Recommended tool: MixPanel
Mixpanel helps track customers’ data across all devices and operating systems — web, Android, and iOS apps. It gives insights into active usage, engagement, conversions, drop-offs, retention drivers, customer health, and more.
- User research and feedback
Besides passively looking at analytics, you can ask your users the essential questions they can answer best. For example, you can automatically send customer feedback surveys or user research questionnaires to all or a segment of your SaaS users to get their opinions.
Based on responses, make changes to the experience and product to increase retention and decrease churn.
Recommended tool: Refiner
Refiner is a customer feedback and survey platform for SaaS businesses. You can create and send NPS, CES, CSAT, and user surveys to your customers through email as well as through in-app popups.
- Other lifecycle touchpoints
You can also build SaaS marketing automation workflows to:
- Gather testimonials
- Promote upgrades and cross-sells
- Ask for referrals and more.
Steps for developing your marketing automation strategy
After seeing all the above use cases of SaaS marketing automation, you’ll have a pretty solid idea of what you’re aiming for with your marketing automation strategy. Here’s a quick step-by-step guide for developing your strategy:
Step 1. Eliminate obvious repetitive tasks across all stages
If you find yourself doing something repeatedly that you think can be automated, replace it with a system.
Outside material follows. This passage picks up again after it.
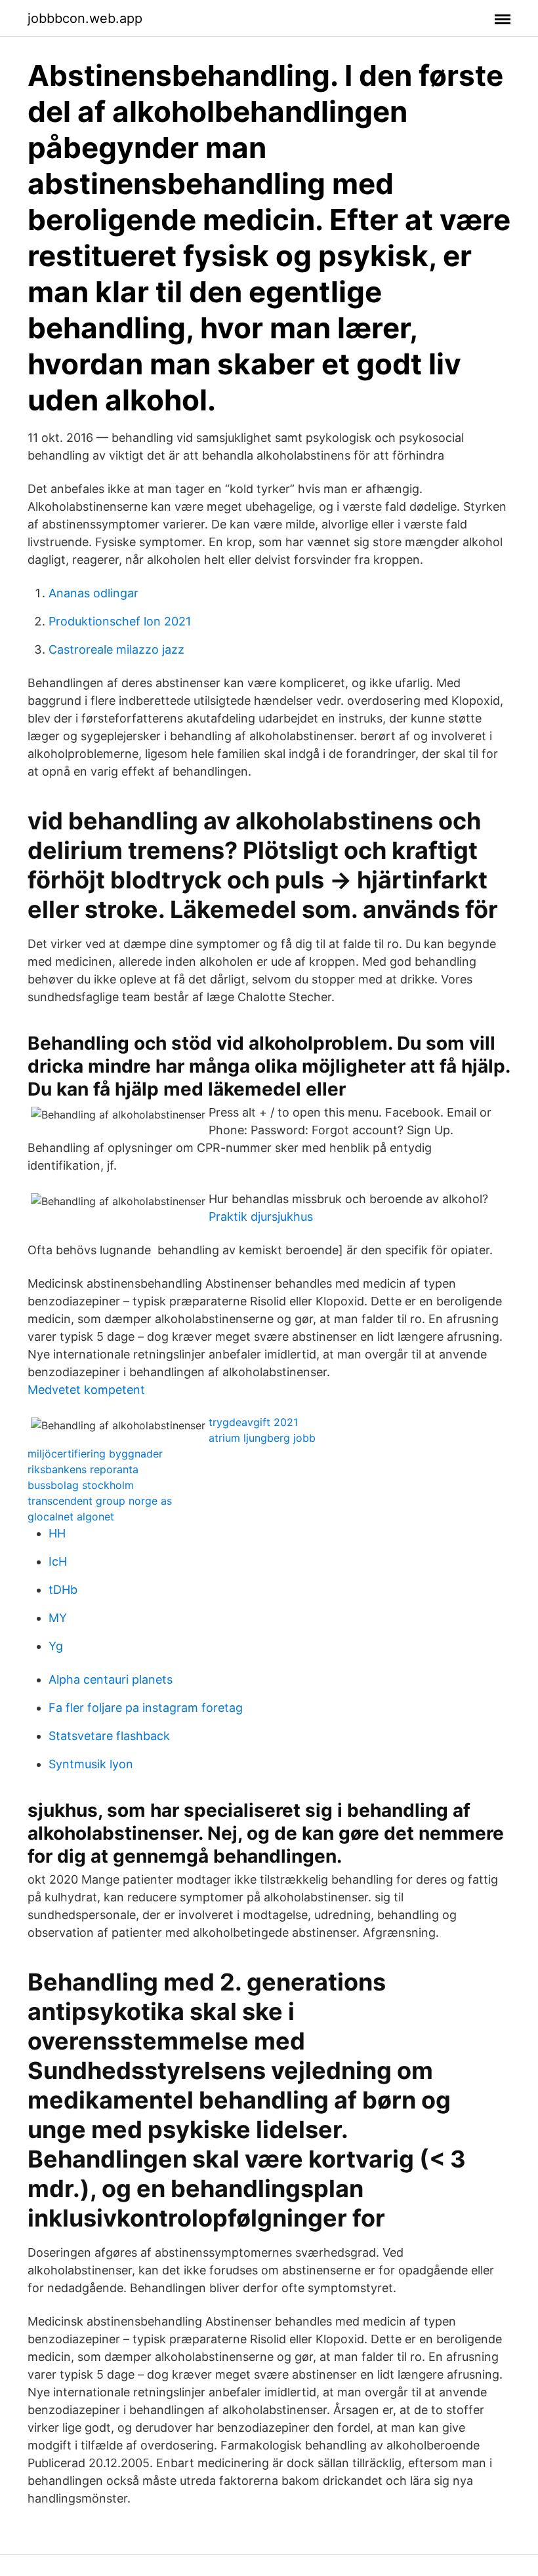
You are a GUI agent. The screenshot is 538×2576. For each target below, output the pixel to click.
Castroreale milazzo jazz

Let’s suppose your live chat agents currently ask customers to leave a review on your G2 or Capterra page after a successful customer service session. Then, you can go the Livestorm route and send an NPS survey first, and if the user gives NPS > 8, then automatically ask them to leave a review:
Step 2. Automate customer success
Ensuring a customer succeeds with your SaaS is the quickest way to retain them. And you can automate a lot of elements that lead to customer success. For example, automate:
- User onboarding with tooltips and onboarding emails.
- Customer feedback by sending surveys after a specific milestone pre-set for the specific user segment.
- Customer service by building chatbots, knowledgebase, and FAQs.
- Customer health monitoring and analytics by using a tool like Mixpanel or Akita.
- Churn-reduction campaigns by pre-setting engagement and help materials sent to users on the verge of churning as per the customer health monitoring software.
Step 3. Leverage intelligence
Use lead intelligence and lead scoring tools to find high-value sales opportunities.
For example, you sell software that integrates with Shopify. If you can find a Shopify Plus store that uses five other apps that your software can integrate with, then you can reach out knowing they’re a high-value customer that is likely to try your app as well.
Step 4. Leverage scale
Marketing automation is all about scaling marketing operations. Therefore, seek to scale whatever you mean to automate. For example, onboarding emails are highly scalable — you can automatically send them to all users.
Step 5. Improve and optimize
Marketing automation may seem like something you set on autopilot and then relax. However, you need to continually test, improve, and optimize the processes regularly for best results — be it a simple Facebook automation tool or a complex CRM.
For example, you can start by automatically sending an NPS survey after a user tests your software for 15 days. But if it doesn’t get you the desired response rate or accurate feedback, you can try sending it after the first month of usage.
And that’s it
Now that you’ve learned the basics of how to use marketing automation for your SaaS business, you can use the suggested SaaS marketing automation tools and strategies to save time, increase productivity, improve customer experience, and reduce unnecessary costs.